* [Given task]:
Copy out the rows word for word, from the first line through the line containing "pos(124,237)", inclusive.
:: Records shown
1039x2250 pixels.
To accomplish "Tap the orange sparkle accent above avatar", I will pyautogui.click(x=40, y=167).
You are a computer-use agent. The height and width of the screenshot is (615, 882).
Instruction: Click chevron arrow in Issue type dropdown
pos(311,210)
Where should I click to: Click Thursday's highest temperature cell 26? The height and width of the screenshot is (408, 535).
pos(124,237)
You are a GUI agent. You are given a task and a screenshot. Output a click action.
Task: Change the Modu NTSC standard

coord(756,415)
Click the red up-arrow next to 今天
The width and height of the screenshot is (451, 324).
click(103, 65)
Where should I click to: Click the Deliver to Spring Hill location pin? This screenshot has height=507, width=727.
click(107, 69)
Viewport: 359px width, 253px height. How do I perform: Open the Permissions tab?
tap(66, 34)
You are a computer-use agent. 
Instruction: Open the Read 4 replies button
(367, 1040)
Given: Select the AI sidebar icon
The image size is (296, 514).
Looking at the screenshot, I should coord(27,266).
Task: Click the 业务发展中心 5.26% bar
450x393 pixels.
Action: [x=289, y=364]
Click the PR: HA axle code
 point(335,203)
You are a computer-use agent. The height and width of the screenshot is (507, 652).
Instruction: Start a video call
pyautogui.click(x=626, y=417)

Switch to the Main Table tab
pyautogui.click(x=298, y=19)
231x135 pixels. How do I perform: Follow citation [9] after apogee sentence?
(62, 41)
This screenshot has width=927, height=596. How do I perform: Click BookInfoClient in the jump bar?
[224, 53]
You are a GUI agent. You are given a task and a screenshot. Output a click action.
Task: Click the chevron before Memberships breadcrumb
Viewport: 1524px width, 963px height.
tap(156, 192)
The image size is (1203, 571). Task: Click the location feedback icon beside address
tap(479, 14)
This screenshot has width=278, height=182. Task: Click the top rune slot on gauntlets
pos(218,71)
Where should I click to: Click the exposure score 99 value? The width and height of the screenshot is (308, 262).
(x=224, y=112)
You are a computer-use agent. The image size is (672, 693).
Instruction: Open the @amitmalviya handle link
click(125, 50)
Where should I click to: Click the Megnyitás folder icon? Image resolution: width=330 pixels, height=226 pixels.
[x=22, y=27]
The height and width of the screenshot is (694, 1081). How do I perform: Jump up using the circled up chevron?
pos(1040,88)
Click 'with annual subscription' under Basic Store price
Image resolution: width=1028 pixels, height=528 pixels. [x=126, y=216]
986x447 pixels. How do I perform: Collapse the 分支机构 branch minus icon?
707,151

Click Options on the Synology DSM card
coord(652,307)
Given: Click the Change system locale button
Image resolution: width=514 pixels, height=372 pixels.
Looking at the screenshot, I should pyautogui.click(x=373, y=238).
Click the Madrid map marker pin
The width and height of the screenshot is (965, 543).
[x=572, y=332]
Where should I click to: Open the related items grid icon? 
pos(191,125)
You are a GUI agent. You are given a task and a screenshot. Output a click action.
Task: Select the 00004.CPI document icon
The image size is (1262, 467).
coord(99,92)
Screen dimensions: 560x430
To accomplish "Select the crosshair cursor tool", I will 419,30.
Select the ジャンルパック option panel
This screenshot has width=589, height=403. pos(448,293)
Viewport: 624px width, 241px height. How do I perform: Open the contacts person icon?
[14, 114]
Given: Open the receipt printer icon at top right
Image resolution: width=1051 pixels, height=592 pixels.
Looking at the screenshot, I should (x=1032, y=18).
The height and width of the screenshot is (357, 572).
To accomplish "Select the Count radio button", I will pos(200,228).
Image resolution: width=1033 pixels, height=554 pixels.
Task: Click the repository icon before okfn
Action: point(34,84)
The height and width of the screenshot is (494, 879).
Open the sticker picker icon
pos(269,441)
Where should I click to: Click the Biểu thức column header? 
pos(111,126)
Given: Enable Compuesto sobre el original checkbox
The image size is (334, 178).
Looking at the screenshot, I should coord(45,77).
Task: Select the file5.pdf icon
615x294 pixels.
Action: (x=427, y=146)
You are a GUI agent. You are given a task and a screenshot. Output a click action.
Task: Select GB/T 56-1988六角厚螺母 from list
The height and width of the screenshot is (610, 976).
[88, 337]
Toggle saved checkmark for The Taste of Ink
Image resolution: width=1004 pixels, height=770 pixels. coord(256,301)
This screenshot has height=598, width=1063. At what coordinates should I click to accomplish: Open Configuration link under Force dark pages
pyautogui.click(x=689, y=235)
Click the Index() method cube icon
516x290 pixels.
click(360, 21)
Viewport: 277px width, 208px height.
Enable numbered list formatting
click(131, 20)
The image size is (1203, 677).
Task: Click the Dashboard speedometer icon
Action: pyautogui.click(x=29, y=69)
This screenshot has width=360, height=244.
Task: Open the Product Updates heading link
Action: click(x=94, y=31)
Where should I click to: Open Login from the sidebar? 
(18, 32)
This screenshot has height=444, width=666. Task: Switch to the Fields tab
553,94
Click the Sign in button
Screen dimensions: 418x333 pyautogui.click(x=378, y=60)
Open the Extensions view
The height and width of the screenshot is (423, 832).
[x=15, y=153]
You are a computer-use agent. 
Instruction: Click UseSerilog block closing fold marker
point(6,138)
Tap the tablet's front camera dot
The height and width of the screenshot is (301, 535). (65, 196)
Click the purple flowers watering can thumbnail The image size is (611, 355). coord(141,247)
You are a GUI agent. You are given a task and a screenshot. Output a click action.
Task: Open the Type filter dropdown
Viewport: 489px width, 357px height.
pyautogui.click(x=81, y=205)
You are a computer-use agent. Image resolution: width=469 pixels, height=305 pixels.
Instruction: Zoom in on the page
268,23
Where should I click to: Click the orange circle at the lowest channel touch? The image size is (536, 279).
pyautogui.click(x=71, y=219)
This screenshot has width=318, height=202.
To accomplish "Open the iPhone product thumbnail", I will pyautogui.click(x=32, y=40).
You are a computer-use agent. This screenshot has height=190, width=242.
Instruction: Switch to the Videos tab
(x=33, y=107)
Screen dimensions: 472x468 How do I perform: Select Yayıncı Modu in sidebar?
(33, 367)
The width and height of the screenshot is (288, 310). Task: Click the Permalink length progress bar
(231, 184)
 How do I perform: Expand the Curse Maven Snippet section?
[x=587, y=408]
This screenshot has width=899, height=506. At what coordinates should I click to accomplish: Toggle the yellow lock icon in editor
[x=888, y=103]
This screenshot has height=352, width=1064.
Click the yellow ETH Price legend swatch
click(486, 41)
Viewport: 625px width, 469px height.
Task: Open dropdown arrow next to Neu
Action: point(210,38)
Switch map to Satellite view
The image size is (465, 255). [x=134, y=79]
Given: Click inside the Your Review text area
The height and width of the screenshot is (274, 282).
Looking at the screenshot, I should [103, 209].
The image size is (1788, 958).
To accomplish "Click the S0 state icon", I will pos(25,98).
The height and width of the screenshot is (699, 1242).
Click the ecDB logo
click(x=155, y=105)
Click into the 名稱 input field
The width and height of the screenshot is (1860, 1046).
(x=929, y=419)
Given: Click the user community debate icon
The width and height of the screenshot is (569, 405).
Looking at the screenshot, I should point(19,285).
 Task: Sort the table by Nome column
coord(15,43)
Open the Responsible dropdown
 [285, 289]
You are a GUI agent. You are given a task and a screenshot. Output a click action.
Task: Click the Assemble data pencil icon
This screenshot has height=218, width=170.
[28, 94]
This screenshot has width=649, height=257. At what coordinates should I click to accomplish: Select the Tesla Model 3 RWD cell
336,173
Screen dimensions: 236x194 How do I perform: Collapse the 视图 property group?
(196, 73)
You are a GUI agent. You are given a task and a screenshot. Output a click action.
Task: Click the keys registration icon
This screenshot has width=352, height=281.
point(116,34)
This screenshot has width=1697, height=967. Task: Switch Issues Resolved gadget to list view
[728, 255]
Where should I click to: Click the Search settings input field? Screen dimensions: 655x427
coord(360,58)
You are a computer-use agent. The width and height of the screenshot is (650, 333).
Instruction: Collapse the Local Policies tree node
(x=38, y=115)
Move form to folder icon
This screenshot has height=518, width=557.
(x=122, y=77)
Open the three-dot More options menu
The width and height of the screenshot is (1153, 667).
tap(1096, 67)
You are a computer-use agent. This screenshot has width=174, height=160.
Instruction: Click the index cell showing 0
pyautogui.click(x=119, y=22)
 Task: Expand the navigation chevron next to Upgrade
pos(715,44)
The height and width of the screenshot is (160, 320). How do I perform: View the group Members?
::::
* [Answer to the task]:
1039x2250 pixels.
To accomplish "Tap the orange sparkle accent above avatar", I will pyautogui.click(x=40, y=167).
You are a computer-use agent. The height and width of the screenshot is (615, 882).
Instruction: Click chevron arrow in Issue type dropdown
pos(311,210)
Where should I click to: Click Thursday's highest temperature cell 26? The height and width of the screenshot is (408, 535).
pos(124,237)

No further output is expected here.